**The task:**
Your task is to reproduce exactly the lines that run from the beginning of the data through the line where "Task: Click the Confluence content info icon" appears.

**Record set:**
○ ○ ○ ○ ○ ○ ○

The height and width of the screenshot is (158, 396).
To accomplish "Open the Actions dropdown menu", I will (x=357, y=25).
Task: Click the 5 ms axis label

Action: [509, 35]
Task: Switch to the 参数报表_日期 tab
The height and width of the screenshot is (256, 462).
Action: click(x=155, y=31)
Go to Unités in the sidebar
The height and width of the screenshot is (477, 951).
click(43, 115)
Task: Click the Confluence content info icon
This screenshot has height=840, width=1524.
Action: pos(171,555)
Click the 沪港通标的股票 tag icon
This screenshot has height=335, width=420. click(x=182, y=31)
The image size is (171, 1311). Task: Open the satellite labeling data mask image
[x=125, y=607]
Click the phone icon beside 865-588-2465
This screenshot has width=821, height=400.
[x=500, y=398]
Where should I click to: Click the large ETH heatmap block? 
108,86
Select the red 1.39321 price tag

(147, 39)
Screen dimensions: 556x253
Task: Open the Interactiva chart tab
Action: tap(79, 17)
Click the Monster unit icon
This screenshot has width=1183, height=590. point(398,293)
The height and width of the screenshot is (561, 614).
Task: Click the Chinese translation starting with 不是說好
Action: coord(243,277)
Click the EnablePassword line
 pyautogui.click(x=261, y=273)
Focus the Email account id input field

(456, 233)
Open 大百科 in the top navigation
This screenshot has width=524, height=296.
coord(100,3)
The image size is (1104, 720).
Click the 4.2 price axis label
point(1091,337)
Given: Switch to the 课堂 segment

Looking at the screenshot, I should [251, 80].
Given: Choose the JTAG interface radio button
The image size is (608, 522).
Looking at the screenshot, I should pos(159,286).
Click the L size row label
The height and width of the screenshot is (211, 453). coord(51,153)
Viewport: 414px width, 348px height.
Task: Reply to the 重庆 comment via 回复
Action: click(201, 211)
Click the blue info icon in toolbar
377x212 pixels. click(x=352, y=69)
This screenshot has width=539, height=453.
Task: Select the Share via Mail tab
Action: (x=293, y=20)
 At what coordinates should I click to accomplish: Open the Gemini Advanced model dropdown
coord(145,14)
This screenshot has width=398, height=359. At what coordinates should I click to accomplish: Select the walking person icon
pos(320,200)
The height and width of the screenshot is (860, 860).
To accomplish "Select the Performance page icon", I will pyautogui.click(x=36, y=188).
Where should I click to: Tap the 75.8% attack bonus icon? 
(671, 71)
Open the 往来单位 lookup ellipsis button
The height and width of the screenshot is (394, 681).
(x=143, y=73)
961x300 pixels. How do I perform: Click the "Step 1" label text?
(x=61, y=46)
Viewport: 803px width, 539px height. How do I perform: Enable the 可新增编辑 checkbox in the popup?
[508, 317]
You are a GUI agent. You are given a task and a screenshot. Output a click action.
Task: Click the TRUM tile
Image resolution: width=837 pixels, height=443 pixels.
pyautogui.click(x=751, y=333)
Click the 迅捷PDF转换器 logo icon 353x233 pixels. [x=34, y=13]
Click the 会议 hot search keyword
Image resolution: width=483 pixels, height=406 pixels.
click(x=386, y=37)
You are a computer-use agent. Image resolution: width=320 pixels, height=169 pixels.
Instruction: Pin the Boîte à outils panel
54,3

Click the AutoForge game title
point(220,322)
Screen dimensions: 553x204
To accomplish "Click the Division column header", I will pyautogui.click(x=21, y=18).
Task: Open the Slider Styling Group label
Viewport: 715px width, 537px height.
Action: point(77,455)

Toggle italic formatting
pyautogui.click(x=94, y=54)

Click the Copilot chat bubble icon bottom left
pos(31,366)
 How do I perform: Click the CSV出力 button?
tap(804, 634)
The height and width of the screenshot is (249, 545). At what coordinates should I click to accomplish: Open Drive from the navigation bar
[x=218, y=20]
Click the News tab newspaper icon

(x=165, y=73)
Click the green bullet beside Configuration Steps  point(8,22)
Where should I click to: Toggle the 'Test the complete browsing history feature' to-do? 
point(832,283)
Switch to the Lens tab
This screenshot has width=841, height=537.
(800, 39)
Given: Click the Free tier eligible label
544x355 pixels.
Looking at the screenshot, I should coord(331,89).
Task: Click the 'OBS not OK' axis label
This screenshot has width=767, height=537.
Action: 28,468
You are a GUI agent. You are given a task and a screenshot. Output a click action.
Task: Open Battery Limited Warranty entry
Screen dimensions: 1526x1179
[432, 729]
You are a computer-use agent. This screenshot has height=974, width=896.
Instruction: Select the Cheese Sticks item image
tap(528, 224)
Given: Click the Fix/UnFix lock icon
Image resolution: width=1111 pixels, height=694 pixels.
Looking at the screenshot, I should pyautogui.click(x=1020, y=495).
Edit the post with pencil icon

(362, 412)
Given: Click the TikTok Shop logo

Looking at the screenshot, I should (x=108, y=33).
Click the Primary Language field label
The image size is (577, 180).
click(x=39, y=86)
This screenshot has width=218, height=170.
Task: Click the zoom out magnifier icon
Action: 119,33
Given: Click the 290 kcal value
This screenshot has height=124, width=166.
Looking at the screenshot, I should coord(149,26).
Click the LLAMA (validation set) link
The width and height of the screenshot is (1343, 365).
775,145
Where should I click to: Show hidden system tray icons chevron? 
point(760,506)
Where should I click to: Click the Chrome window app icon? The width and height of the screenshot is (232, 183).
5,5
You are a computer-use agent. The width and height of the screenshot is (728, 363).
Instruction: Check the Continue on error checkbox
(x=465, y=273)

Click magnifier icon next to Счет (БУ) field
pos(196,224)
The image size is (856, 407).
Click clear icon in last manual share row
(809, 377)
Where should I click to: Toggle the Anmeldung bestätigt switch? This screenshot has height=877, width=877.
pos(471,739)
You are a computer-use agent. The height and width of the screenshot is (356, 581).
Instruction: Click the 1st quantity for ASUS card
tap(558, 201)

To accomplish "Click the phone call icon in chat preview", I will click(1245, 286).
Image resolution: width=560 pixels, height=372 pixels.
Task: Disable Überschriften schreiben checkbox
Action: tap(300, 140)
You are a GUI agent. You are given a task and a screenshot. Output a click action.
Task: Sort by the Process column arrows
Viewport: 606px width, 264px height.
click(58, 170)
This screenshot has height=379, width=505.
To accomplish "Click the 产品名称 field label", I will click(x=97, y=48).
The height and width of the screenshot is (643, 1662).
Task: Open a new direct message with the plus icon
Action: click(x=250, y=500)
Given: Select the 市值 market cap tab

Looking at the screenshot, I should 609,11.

○ ○ ○ ○ ○ ○ ○

**Final answer:**
The height and width of the screenshot is (158, 396).
To accomplish "Open the Actions dropdown menu", I will (x=357, y=25).
Task: Click the 5 ms axis label

Action: [509, 35]
Task: Switch to the 参数报表_日期 tab
The height and width of the screenshot is (256, 462).
Action: click(x=155, y=31)
Go to Unités in the sidebar
The height and width of the screenshot is (477, 951).
click(43, 115)
Task: Click the Confluence content info icon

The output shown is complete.